In the meta-analysis of 13,665 individuals with GWA data, there were many more significant associations than expected by chance. For example, we observed eight independent signals with a P < 5 × 10−7, where we would expect none under the null distribution, and 27 with a P < 1 × 10−5, where we would expect less than four. Approximately 23 of these loci are therefore likely to represent true positives. The availability of dense genome-wide SNP data allows us to be confident that these results are not due to population stratification. First, individuals of non-European ancestry were excluded.
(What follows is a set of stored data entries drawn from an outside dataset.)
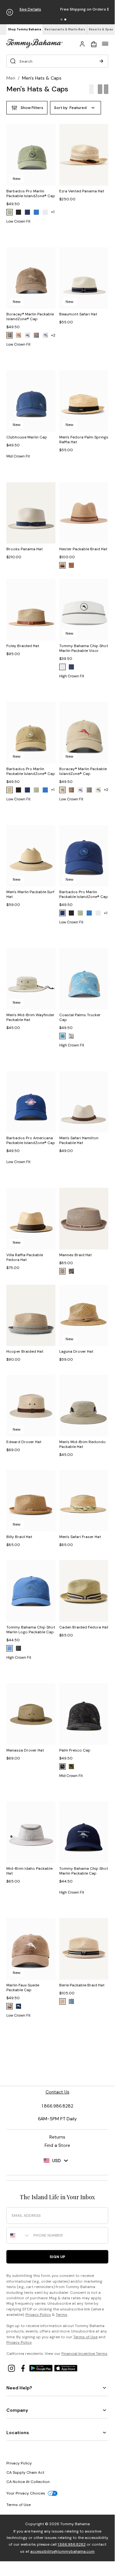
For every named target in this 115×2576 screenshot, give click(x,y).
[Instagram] (12, 2367)
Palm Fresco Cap (74, 1750)
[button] (61, 19)
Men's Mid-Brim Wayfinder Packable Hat (30, 1017)
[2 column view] (103, 89)
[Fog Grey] (36, 335)
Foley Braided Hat (22, 645)
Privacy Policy (38, 2314)
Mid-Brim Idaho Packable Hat (29, 1871)
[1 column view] (91, 89)
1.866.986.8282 (72, 2544)
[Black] (18, 212)
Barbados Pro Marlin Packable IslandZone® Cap (30, 193)
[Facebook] (23, 2367)
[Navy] (18, 2006)
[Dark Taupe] (9, 790)
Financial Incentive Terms (84, 2353)
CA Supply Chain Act (25, 2472)
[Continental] (45, 212)
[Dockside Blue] (9, 1648)
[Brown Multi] (71, 1271)
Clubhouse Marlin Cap (26, 437)
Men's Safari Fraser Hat (80, 1536)
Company (17, 2410)
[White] (27, 335)
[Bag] (93, 43)
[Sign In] (82, 43)
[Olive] (71, 1766)
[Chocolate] (9, 2006)
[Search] (101, 61)
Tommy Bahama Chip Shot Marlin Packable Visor (83, 648)
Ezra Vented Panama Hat (81, 191)
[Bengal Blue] (36, 212)
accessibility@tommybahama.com (62, 2551)
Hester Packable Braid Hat (83, 549)
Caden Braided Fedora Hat (83, 1627)
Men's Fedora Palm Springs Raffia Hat (83, 440)
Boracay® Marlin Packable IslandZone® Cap (30, 316)
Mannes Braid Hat (75, 1254)
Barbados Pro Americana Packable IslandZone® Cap (30, 1140)
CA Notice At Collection (28, 2481)
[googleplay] (41, 2367)
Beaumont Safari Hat (78, 314)
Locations (17, 2432)
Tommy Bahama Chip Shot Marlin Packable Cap (83, 1871)
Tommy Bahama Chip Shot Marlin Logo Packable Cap (30, 1630)
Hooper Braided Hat (24, 1351)
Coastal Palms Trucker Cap (80, 1017)
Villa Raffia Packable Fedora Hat (24, 1257)
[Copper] (71, 565)
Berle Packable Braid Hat (81, 1985)
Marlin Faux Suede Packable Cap (22, 1987)
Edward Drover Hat (23, 1441)
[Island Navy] (27, 212)
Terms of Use (85, 2337)
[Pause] (9, 12)
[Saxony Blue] (62, 1036)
Second, adjusting for residual population structure using EIGENSTRAT8 did not affect the distribution of effect sizes (Supplementary Figure 1 online gives individual study quantile-quantile plots before and after EIGENSTRAT adjustment). Third, the genomic control inflation factor9 for the GWA study meta-analysis was only 1.12, despite the large size of the study (there is a strong relationship between sample size and λ (ref. 10)) and the apparently highly polygenic nature of height. Fourth, 12 of the ancestry informative markers (AIMs) described by the WTCCC, which vary substantially in allele frequency across the UK, did not associate with height (all P > 0.01; the 13th AIM did not pass quality control criteria in this study; Supplementary Table 2 online).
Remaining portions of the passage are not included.